After all, many businesses have required shirts and shoes for less reason for years and no one objected.

(Brief aside: Came up with a helpful motto, “Masks! And Get Apart!” Thought it would make a great acronym.)

But back to working at home. Many are enjoying the experience, not having to dress for work as much, no long commuting with accompanying traffic problems, substantial gas and car-wear savings, no daycare expenses and hassle, more convenient breaks and lunches, etc. So if it’s successful why would anyone want to return to the office? (Statistics from CNBC: 24 percent would like to stay at home after the pandemic, 55 percent plan to return to the office, and the rest are not sure.)

Before the pandemic, 9 percent of workers worked from home. Now 42 percent work at least some time at home. It’s tied to income, rising from 24 percent to 46 percent with rising income.

Maybe we have reached a point of no return, pun intended.

The technology for office and client communications will continually improve, and, in the long term, office space and office infrastructure will be less required.

Of course we’re talking about a small segment of the workforce.
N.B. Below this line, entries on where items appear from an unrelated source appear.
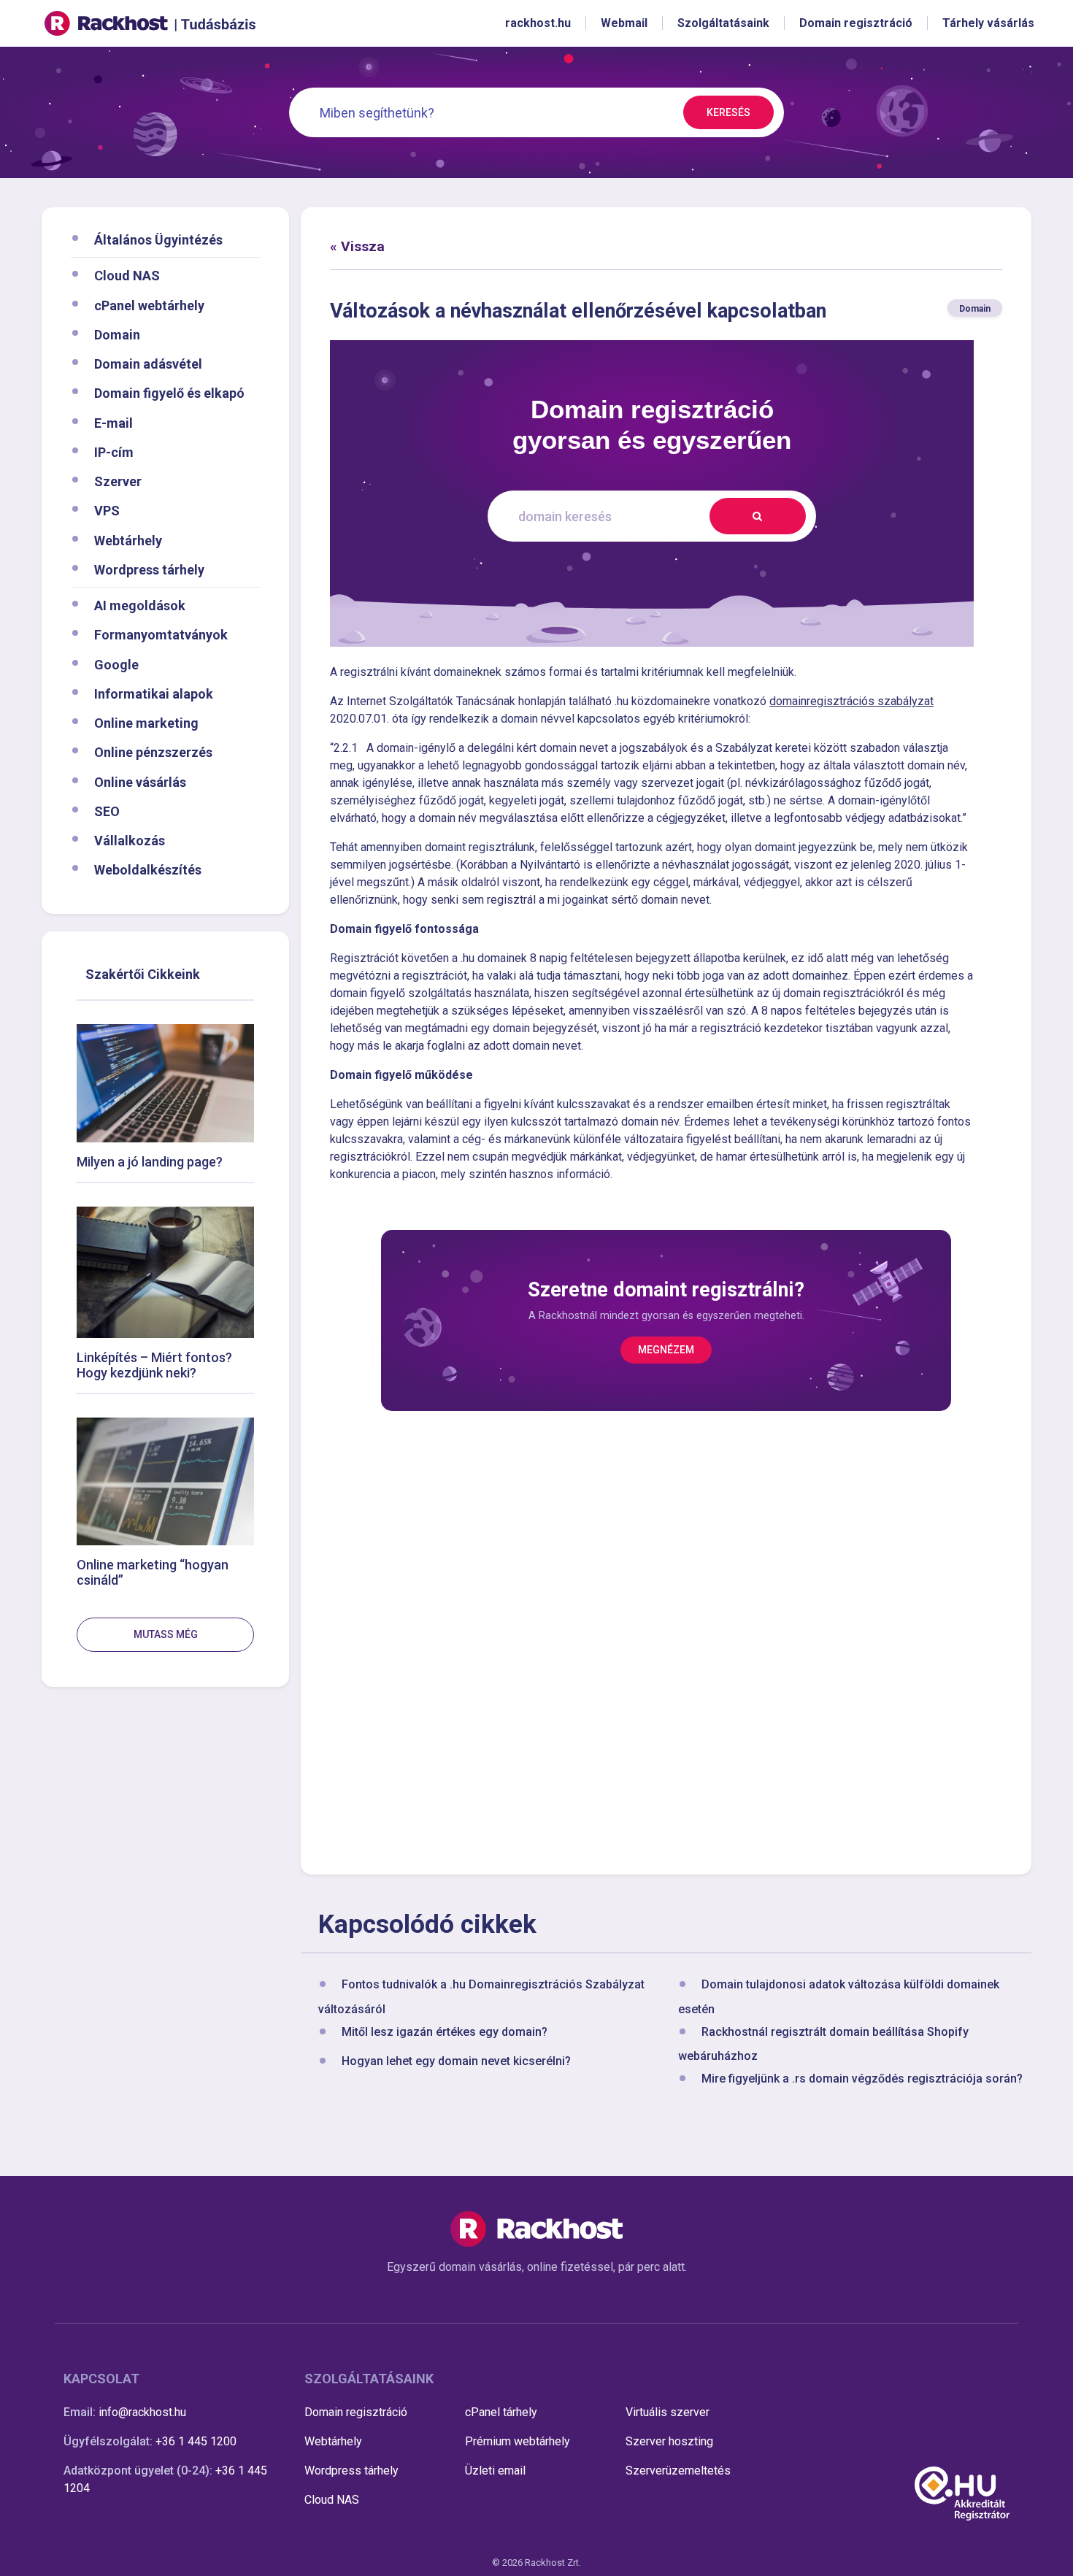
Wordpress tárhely (149, 569)
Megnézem (666, 1350)
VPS (107, 510)
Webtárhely (128, 539)
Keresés (728, 112)
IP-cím (114, 451)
Most workers don’t have that option.

All of our great manufacturing people must go to the factories. And retail stores will always require on-site workers.

But wait!

This COVID thing has given even more impetus to already strong on-line buying, even for things like groceries, Walmart and Kohls. Even service industries (utilities, delivery, lawn services, HVAC , etc.) are scheduling and responding from homes rather than offices.

So the trends were there before the pandemic, working and home and shopping online. The pandemic has greatly accelerated the inevitable, and the technologies which make both these things possible are advancing as well. The irreversible is happening. Even with a return to normalcy and an ability to get out of the home and do stuff, we will find a very different world of job descriptions, workplace cultures, shopping experiences, and societal interactions.

Way back in 1970 Alvin Toffler wrote “Future Shock,” about us trying to keep up with technology. But even that was underestimated. Broadly today we are experiencing literally-mind-boggling and rapid changes in technology, cultural diversity, and inclusion which challenge comfortable “norms.”

We poor humans, homo sapiens sapiens, are hard pressed to accommodate such rapid evolution. But we will. The workplace is just a small part of this.